++++ Data provided ++++

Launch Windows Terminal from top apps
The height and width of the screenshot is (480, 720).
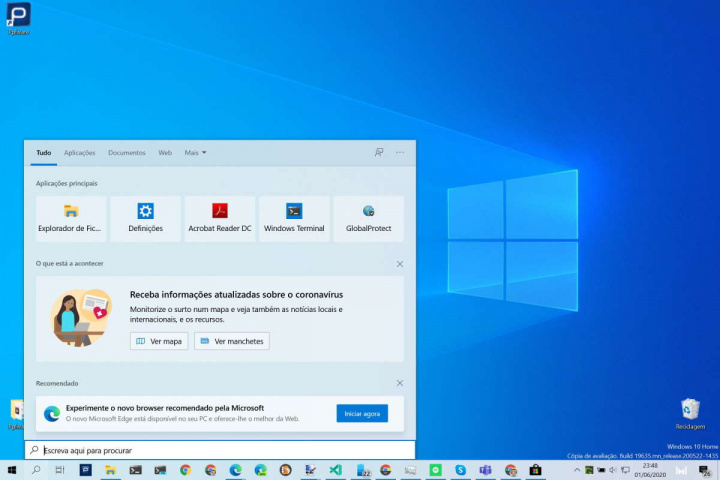click(294, 218)
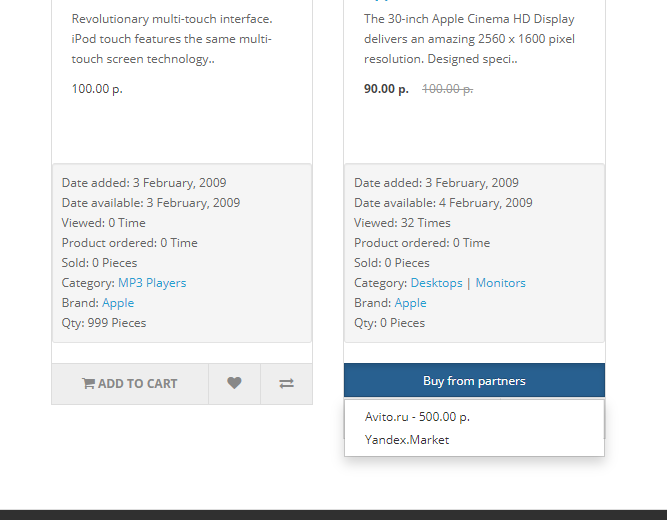
Task: Open the Desktops category link
Action: tap(436, 283)
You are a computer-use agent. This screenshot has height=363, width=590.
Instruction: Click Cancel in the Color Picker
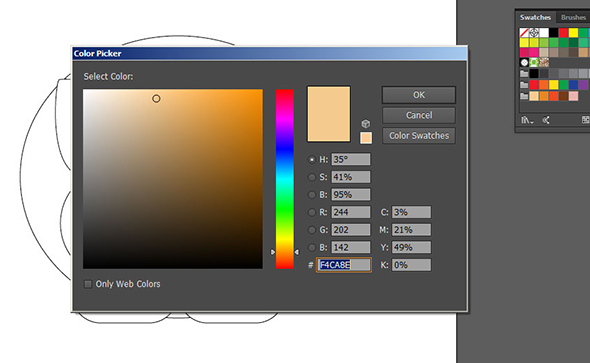coord(419,115)

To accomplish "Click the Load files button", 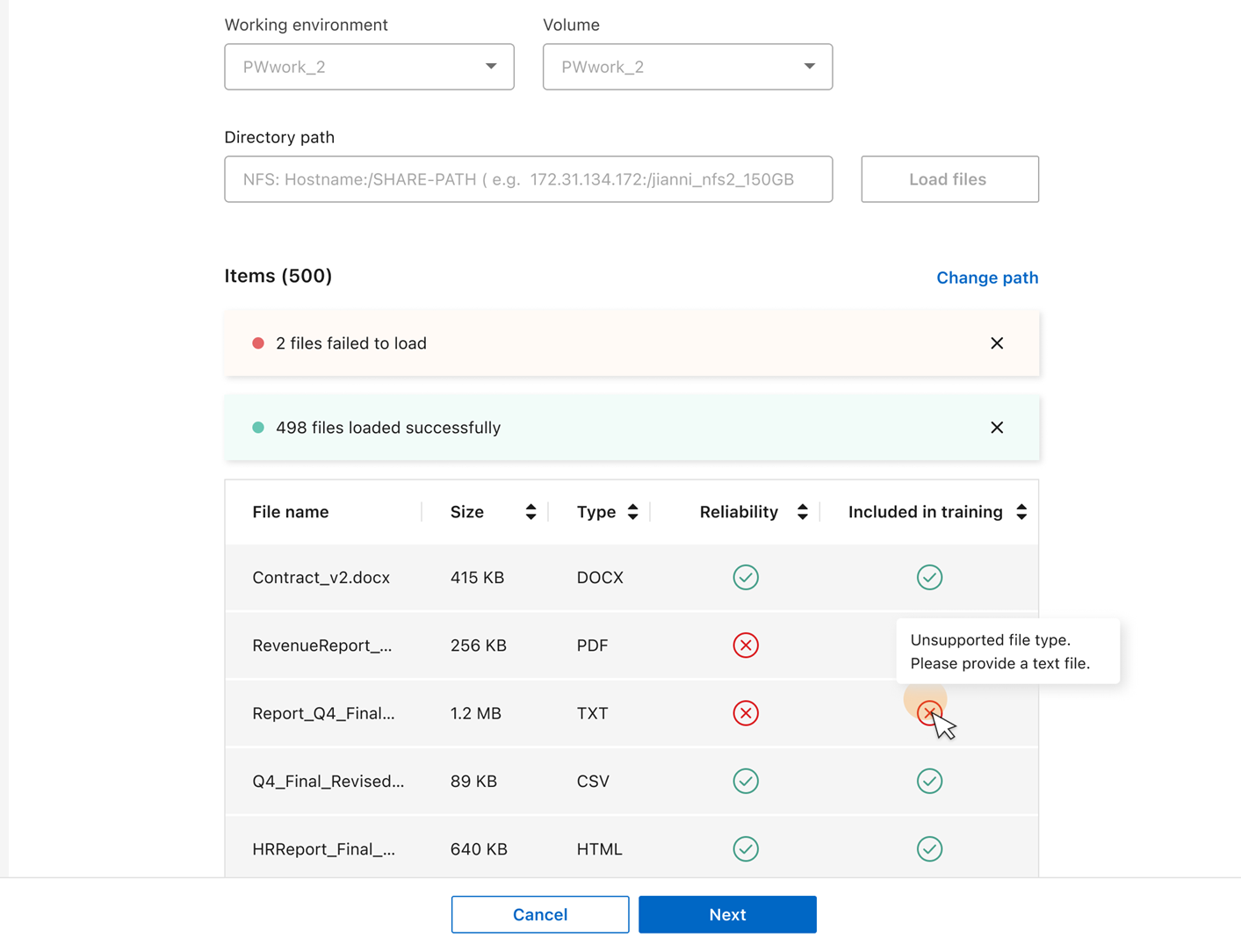I will coord(949,179).
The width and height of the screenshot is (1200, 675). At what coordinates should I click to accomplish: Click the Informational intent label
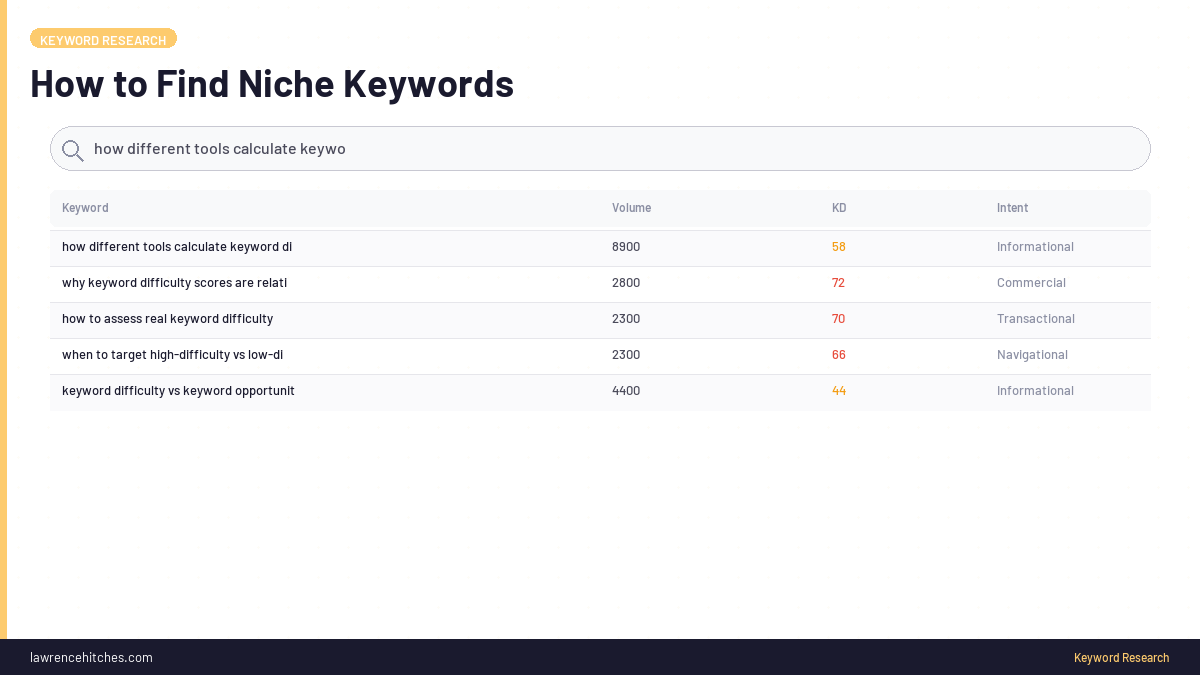1035,246
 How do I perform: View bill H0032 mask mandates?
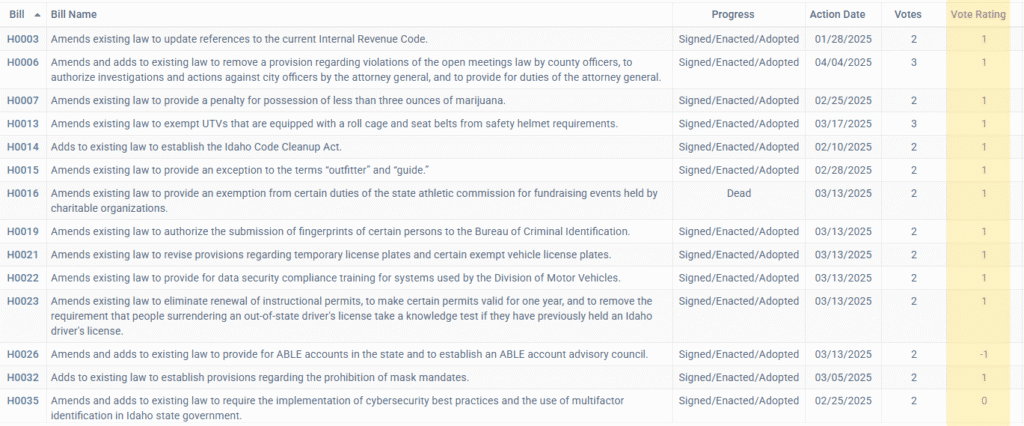pyautogui.click(x=22, y=378)
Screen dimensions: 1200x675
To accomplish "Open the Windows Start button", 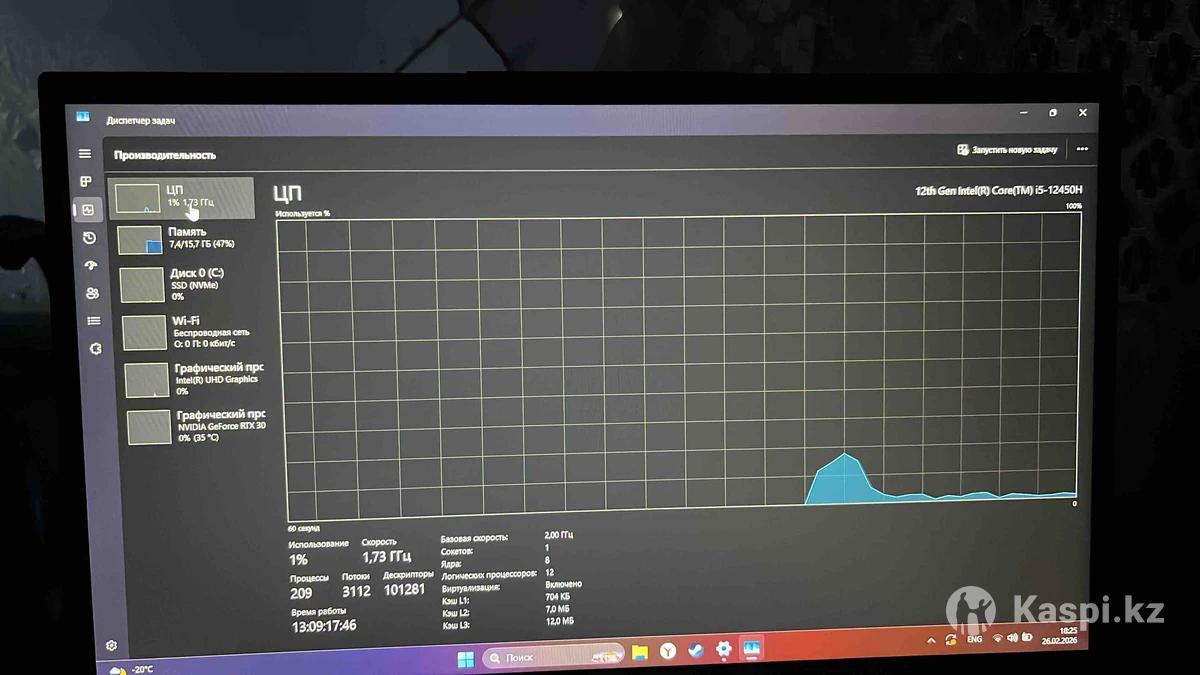I will tap(465, 658).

++++

Problem to work on:
Report every line in the material above that contains the word "screenshot".

Solution for this task:
The height and width of the screenshot is (480, 720).
You are a computer-use agent. This screenshot has height=363, width=590.
The width and height of the screenshot is (1200, 675). At what coordinates should I click to accomplish: Click the Informational intent label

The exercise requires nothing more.